Auteur de L’affaire SK1 (2014) dans lequel il reconstituait la traque du tueur Guy Georges, Frédéric Tellier confirme avec Goliath son tropisme pour les films enquête.

Le récit se développe selon trois points de vue. France est gagnée par la douleur et la colère qui brouillent sa clairvoyance. Pot de terre confronté à un pot de fer, Patrick devine dans cette affaire, l’opportunité d’un retour vers une conscience et un idéal . Dans les deux parcours quelques films ressurgissent : Le verdict (Sydney Lumet 1982), Révélations (Michael Mann 1999) et plus proche encore, Dark Waters (Todd Haynes 2019).

Le cas Mathias s’avère plus inédit. D’une maîtrise accomplie, tant dans son apparence que son comportement, le conseiller travaille ses dossiers, affine ses investigations, détecte les failles. A l’arrivée il produit argumentaires, éléments de langage et autres pirouettes, susceptibles de déstabiliser les parties adverses. Sa rencontre avec l’avocat constitue un sommet dans l’art de la négociation. L’entrevue s’ouvre par des flatteries teintées de connivence, puis oblique vers la corruption avant de se dissoudre dans l’intimidation jusqu’à la menace. Les dialogues serrés, la tension des deux interprètes rendent l’échange mémorable.

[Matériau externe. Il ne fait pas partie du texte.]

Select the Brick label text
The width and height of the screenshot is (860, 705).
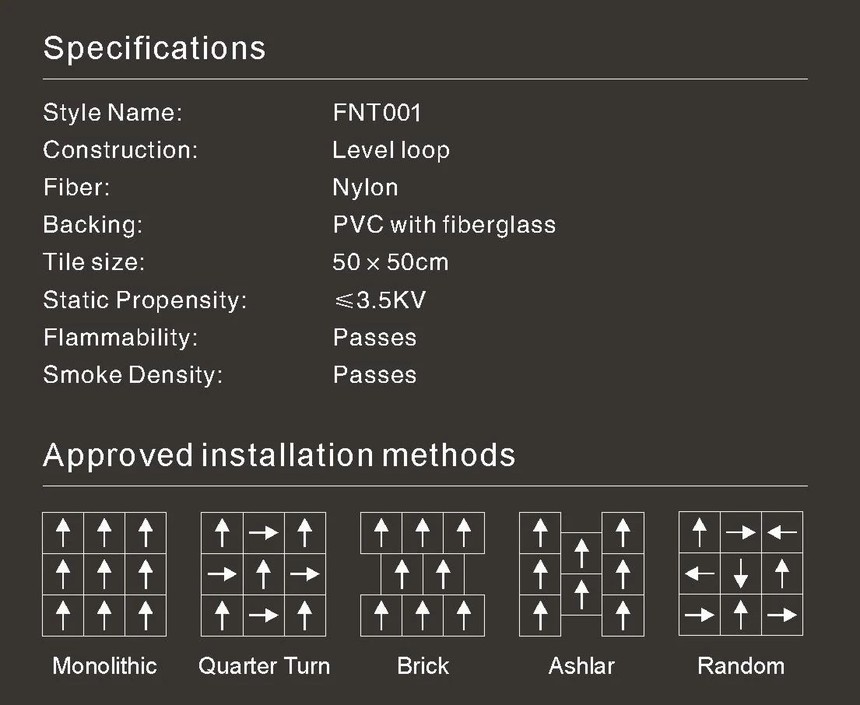tap(423, 666)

Pourtant, dans son cercle intime, Mathias est un époux fidèle et un père attentif. Il n’oublie pas les anniversaires, ne rate aucun raout familial. Pas de hiatus ni d’états d’âmes, l’homme cloisonne à la perfection les attentions de Jekyll et les saletés de Hyde. Précis dans ses mimiques, économe dans ses effets, Pierre Niney nourrit l’opacité du personnage sans chercher ni à l’avilir, ni à le justifier. Comme le suggère le titre: dans Goliath c’est le méchant qui est intéressant.

Avec ce troisième opus, Frédéric Tellier confirme son appétence à montrer le travail. Le film s’ouvre sur une longue séance de procès, à l'intérieur d'une salle anonyme et exiguë, très éloignée des tribunaux hollywoodiens. Pas d’effets de manche, pas de scènes d’actions, ni de coups de théâtre à répétition, le suspense découle de la pensée, de la réflexion, voire de l’affliction. Goliath relève, comme l’on disait autrefois, du film engagé, à message, à thèse, du film dossier. Goliath se définit désormais comme un excellent film à enjeux.